Robert McCorquodale British Institute of International and Comparative Law. Robert McCorquodale graduated in both economics and law from the University of Sydney, Australia. After working for a number of years as a lawyer with leading firms in Sydney and London, and after completing his LLM, he became a Fellow, Lecturer and Director of Studies in Law at St. John's College, University of Cambridge in 1988. He then became Associate Professor in International and Human Rights Law, and Head of School, at the Australian National University, before being appointed Professor of International Law and Human Rights at the University of Nottingham in 2000. He was Head of the School of Law from January 2004 to December 2007 and is currently on secondment for five years as the Director of the British Institute of International and Comparative Law. Robert's teaching and research interests are in the areas of international law, human rights law and constitutional law, with his primary research interests being in international human rights law. He has provided advice and training to governments (in both developed and developing countries), corporations, organisations and peoples, concerning international law and human rights issues, including advising on the drafting of new constitutions. He is co-author of one of the leading texts in international law: Cases and Materials on International Law (4th ed., 2003); and is on the editorial board of a number of respected academic journals. 

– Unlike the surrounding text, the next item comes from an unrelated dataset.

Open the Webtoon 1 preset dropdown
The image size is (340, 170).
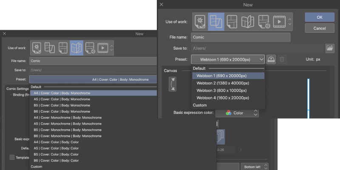[228, 60]
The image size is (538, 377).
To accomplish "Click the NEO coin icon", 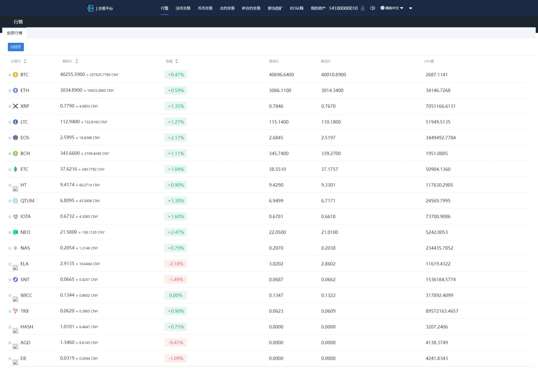I will [x=15, y=232].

Surya Deva - City University of Hong Kong. Surya Deva is an Associate Professor at the School of Law of City University of Hong Kong.  Professor Deva’s primary research interests lie in Business and Human Rights, Corporate Social Responsibility, Indo-Chinese Constitutional Law, International Human Rights, and Sustainable Development.  He has published extensively in these areas.  His books include Socio-Economic Rights in Emerging Free Markets: Comparative Insights from India and China (editor) (Routledge, forthcoming in 2015); Human Rights Obligations of Business: Beyond the Corporate Responsibility to Respect? (co-edited with David Bilchitz) (Cambridge University Press, 2013); Confronting Capital Punishment in Asia: Human Rights, Politics, Public Opinion and Practices (co-edited with Roger Hood) (Oxford University Press, 2013); and Regulating Corporate Human Rights Violations: Humanizing Business (Routledge, 2012).  Professor Deva has also prepared two major reports on Access to Justice: Human Rights Abuses Involving Corporations (concerning India and China) for the International Commission of Jurists (ICJ), Geneva.  He is one of the founding Editors-in-Chief of the Business and Human Rights Journal (Cambridge University Press), and sits on the Editorial Board of the Netherlands Quarterly of Human Rights and the Vienna Journal on International Constitutional Law. In 2014, Professor Deva was elected a Member of the Executive Committee of the International Association of Constitutional Law. 

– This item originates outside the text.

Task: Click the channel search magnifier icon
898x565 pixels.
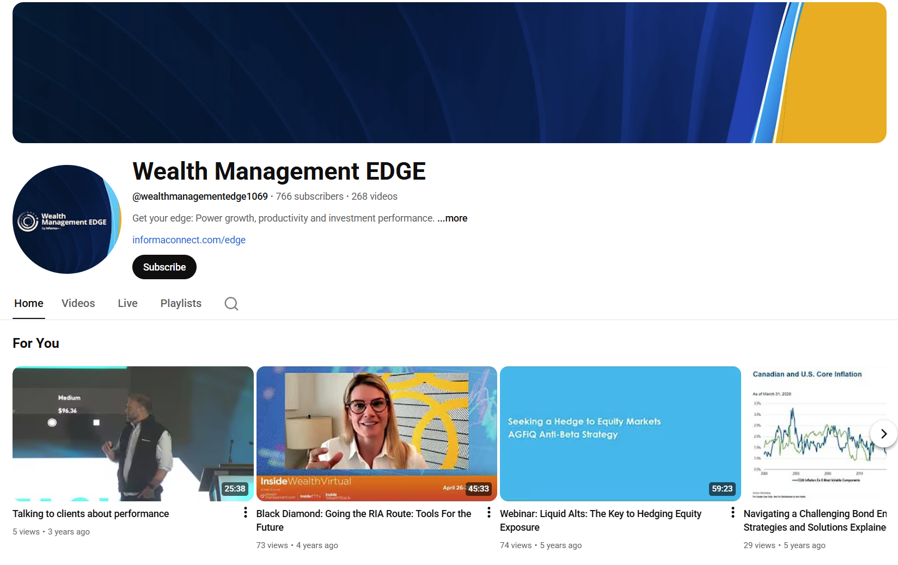Action: click(x=231, y=304)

William David - Indigenous Rights Centre. William (Mohawks of Akwesasne) is currently a Senior Advisor with the Assembly of First Nations and Founder and Executive Director of the Indigenous Rights Centre.  Previously, he has held positions with the Mohawk Council of Akwesasne, the Inuit Tapiriit Kanatami, the Indian Law Resource Centre, the Department of Justice and served as a Director of MiningWatch Canada. His areas of expertise include community-driven research, environmental policy, and law reform to advance indigenous rights.  He is currently focused on the obligations of corporate and government actors with respect to extractives developments in indigenous territories, including the impacts of international trade agreements on indigenous rights. He holds a SB in environmental engineering science from MIT, an LLB from the University of Ottawa and a graduate certificate in Mining Law from Osgoode.